Search code examples
hadoopmapreducebenchmarkingcloudera-cdhcloudera-manager

MapReduce job stopped executing


I would like to run a TeraSort based benchmark test on Hadoop cluster. Script is working, firstly it is in running state, but after a few minutes it stuck in Accepted state and FinalStatus Undefined. I have thought, it is maybe a resource problem so I have modified yarn-site.xml like above.

<property>
  <name>yarn.nodemanager.resource.memory-mb</name>
  <value>8192</value>
  <description>Amount of physical memory, in MB, that can be allocated for containers.</description>
</property>

<property>
  <name>yarn.scheduler.minimum-allocation-mb</name>
  <value>2048</value>
</property>

Same problem again. You can see also some graphs above about this process. It stops, when job's progress bar is on ~9-15 %.
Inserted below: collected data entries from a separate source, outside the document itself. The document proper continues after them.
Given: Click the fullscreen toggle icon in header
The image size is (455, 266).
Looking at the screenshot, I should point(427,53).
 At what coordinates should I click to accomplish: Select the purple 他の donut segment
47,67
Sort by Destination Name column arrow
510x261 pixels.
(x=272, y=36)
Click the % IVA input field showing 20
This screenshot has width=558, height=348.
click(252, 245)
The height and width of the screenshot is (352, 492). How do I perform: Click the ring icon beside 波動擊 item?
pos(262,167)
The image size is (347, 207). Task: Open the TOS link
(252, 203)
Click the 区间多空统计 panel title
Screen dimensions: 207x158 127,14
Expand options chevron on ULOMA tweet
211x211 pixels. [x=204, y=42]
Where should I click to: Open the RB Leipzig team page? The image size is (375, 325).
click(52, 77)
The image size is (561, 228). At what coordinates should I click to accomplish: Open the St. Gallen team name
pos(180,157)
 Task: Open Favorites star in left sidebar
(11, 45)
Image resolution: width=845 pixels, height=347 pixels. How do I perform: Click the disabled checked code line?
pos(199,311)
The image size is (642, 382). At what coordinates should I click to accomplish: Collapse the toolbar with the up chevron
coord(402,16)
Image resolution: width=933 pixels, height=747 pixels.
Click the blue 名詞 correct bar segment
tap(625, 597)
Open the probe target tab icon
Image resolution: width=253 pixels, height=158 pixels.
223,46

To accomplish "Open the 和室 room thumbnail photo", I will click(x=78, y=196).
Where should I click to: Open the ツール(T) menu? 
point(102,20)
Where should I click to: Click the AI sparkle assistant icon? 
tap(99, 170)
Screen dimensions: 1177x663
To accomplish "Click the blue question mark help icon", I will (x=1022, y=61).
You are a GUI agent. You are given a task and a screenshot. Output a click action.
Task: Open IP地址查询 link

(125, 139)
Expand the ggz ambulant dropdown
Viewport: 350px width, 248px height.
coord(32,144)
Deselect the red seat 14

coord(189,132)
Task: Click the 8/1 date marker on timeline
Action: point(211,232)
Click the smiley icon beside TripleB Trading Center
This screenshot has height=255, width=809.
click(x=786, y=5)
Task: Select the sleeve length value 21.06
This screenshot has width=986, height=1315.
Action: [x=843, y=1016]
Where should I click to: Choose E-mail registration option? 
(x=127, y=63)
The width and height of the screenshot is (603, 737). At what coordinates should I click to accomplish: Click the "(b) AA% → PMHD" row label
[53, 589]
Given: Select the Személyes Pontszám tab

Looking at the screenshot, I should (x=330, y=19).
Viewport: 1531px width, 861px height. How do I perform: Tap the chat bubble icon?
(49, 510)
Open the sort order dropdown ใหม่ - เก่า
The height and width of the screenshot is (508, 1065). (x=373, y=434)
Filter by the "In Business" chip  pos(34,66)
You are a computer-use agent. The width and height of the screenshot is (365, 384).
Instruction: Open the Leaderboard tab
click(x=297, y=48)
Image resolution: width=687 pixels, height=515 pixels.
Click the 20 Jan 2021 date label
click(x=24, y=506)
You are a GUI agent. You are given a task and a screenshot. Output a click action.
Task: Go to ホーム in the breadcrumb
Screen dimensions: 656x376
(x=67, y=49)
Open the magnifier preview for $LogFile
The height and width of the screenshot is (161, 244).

Cloudera Manager dashboard


Solution

  • Please verify the values set for these parameters too:

    yarn.scheduler.maximum-allocation-mb, mapreduce.map.memory.mb, mapreduce.map.java.opts, mapreduce.reduce.memory.mb, mapreduce.reduce.java.opts

    Start with yarn.scheduler.minimum-allocation-mb to be 512MB. This will help the scheduler to allocate memory to the tasks in smaller increments.

    Update 1: This link would help understand a few things: https://www.mapr.com/blog/best-practices-yarn-resource-management

    Also, set the input split size as appropriate to your environment. For optimum read performance, your input split size and block size should be same.